Auf der dritten Etappe der Vuelta a Espana ist es zu einem spektakulärem Schlagabtausch zwischen den Top-Favoriten gekommen, bei dem Alejandro Valverde vom Team Movistar das bessere Ende für sich hatte und Jonathan Castroviejo an der Spitze der Gesamtwertung ablöste.
Valverde gewann vor seinem Landsmann Joaquim Rodriguez. Dahinter spurteten die Top-Favoriten Christopher Froome und Alberto Contador auf die Plätze.

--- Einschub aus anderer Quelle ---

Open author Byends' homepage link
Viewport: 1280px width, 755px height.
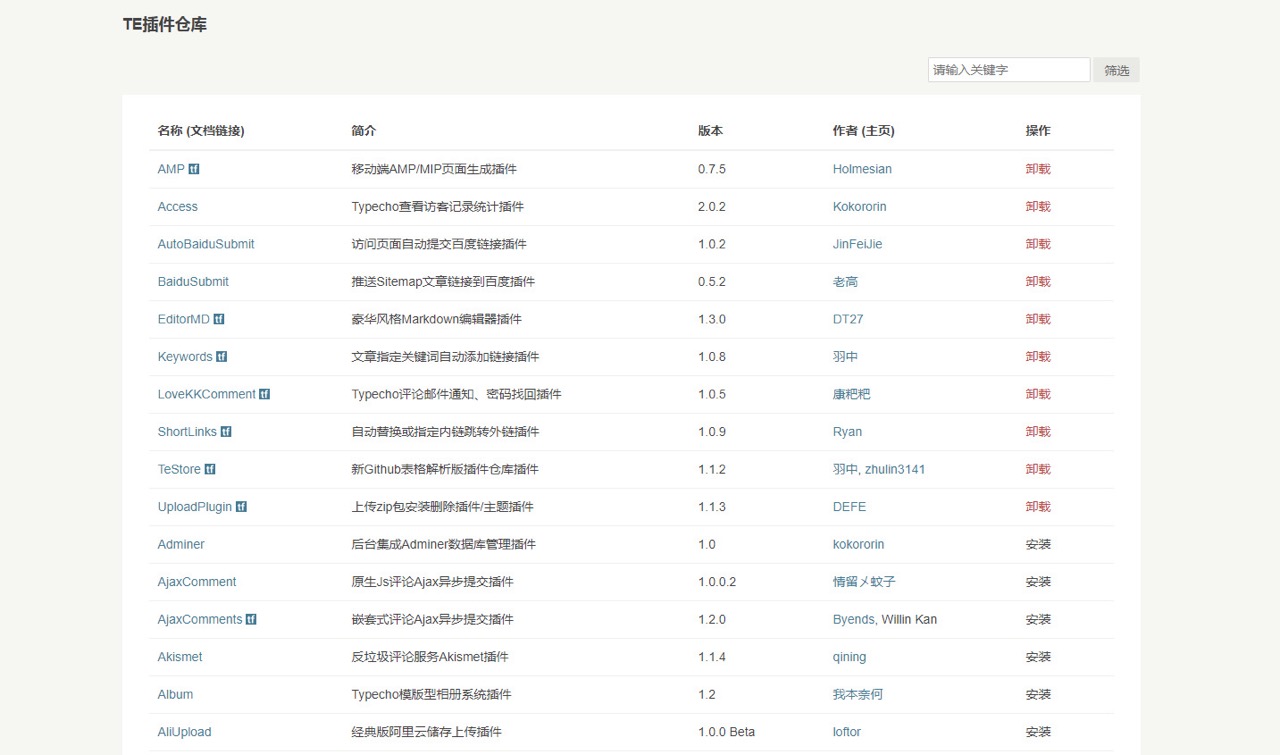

Valverde führt nun 18 Sekunden vor seinem Teamkollegen Benat Inxausti. Dahinter folgen Rodriguez (+19 Sekunden), Froome (+20) und Contador (+24). Letzterer hatte das Finish der 155,3 Kilometer langen Etappe von Faustino V nach Eibar eröffnet.
Beim 5,5 Kilometer langen Schlussanstieg auf den Alto de Arrate ging der Madrilene vom Team Saxobank immer wieder aus dem Sattel, konnte die ärgsten Rivalen um den Tour-Zweiten Froome aber nicht abschütteln.
Alberto Contador attackiert immer wieder
Insgesamt sechs Attacken von Contador konnten immer wieder pariert werden. "Ich glaube nicht, dass die Unterschiede zwischen den Favoriten groß sein werden", hatte der Vuelta-Champion von 2008 schon vor dem Teilstück im Baskenland vorausgesagt.
Neun Kilometer vor dem Ziel hatte das unter anderem von Tony Martin angeführte Hauptfeld eine achtköpfige Fluchtgruppe gestellt. Unter den Ausreißern war auch Philippe Gilbert aus Belgien, der nach einem hervorragenden Jahr 2011 in dieser Saison bislang völlig enttäuschte - und weiterhin auf seinen ersten Sieg 2012 wartet.